---
# Model T - Transfer Learning, Data Augmentation, Fine-Tuning, Adam
- 224 x 224 x 3 Image size.  
- **256 Batch size**.  
- Horizontal Flip, Zoom, Rotation, Contrast and Brightness **Data augmentation**.  
- Adaptive Moment Estimation **(Adam) optimizer**.  
- **0.001 Initial Learning rate**.   
- 7 x 7 x 512 Tensor before flatten.  
- **40 Epochs** to train the classifier. 
- **40 Epochs** to train the model. 

---
#### Imports and Setup

In [None]:
import os
os.environ['TF_CPP_MIN_LOG_LEVEL'] = '3'
import tensorflow as tf
print(f'TensorFlow version: {tf.__version__}')
tf.get_logger().setLevel('ERROR')
tf.autograph.set_verbosity(3)
import matplotlib.pyplot as plt
import pickle
import numpy as np
from tensorflow.keras.utils import image_dataset_from_directory
from tensorflow import keras
from tensorflow.keras import callbacks, layers, optimizers, models
from keras import regularizers
from sklearn.metrics import confusion_matrix, ConfusionMatrixDisplay ,accuracy_score, precision_score, recall_score, f1_score, roc_curve, auc
from sklearn.preprocessing import label_binarize
from itertools import cycle
from PIL import Image

---
#### Group Datasets

In [None]:
train_dirs = ['../data/train1_resized_224', '../data/train3_resized_224', '../data/train4_resized_224', '../data/train5_resized_224']
validation_dir = '../data/train2_resized_224'
test_dir = '../data/test_resized_224'

- ((2221985 + 2221986) % 5) + 1 = 2  
- **Validation set: train2**.  

---
####  Count Images in Categories

In [None]:
def count_images_in_categories(directory):
    categories = os.listdir(directory)
    category_counts = {}
    for category in categories:
        category_counts[category] = len(os.listdir(os.path.join(directory, category)))
    return category_counts

train_counts_each_dir = [count_images_in_categories(train_dir) for train_dir in train_dirs]
validation_counts = count_images_in_categories(validation_dir)
test_counts = count_images_in_categories(test_dir)
train_counts = {category: sum([count.get(category, 0) for count in train_counts_each_dir]) for category in train_counts_each_dir[0]}

def plot_statistics(dataset_name, category_counts, color):
    categories = list(category_counts.keys())
    counts = list(category_counts.values())
    num_categories = len(categories)
    plt.figure(figsize=(8, 6))
    bars = plt.barh(range(num_categories), counts, color=color, alpha=1)

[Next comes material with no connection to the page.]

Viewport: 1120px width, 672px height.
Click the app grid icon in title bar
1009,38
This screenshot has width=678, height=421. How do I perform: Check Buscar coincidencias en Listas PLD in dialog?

    for bar, count in zip(bars, counts):
        plt.text(bar.get_width() - 5, bar.get_y() + bar.get_height()/2, str(count), va='center', ha='right', color='white', fontweight='bold')

    plt.ylabel('Categories')
    plt.xlabel('Number of Images')
    plt.yticks(range(num_categories), categories)
    plt.title(f'Distribution of Images in {dataset_name} Dataset')
    plt.tight_layout()
    plt.show()

plot_statistics('Training Set', train_counts, 'blue')
plot_statistics('Validation Set', validation_counts, 'purple')
plot_statistics('Test Set', test_counts, 'red')

- We count the images of each category in each folder and plot the distribution.  
- We see that there are **minor deviations** the number of samples of each category in the train dataset and a bit **more in the validation dataset**.  

---
#### Create Datasets

In [None]:
IMG_SIZE = 224
BATCH_SIZE = 256
NUM_CLASSES = len(train_counts)

train_datasets = [image_dataset_from_directory(directory, image_size=(IMG_SIZE, IMG_SIZE), batch_size=BATCH_SIZE) for directory in train_dirs]

train_dataset = train_datasets[0]
for dataset in train_datasets[1:]:
    train_dataset = train_dataset.concatenate(dataset)

train_dataset = train_dataset.shuffle(buffer_size=1000).prefetch(buffer_size=tf.data.AUTOTUNE)
validation_dataset = image_dataset_from_directory(validation_dir, image_size=(IMG_SIZE, IMG_SIZE), batch_size=BATCH_SIZE).prefetch(buffer_size=tf.data.AUTOTUNE)
test_dataset = image_dataset_from_directory(test_dir, image_size=(IMG_SIZE, IMG_SIZE), batch_size=BATCH_SIZE).prefetch(buffer_size=tf.data.AUTOTUNE)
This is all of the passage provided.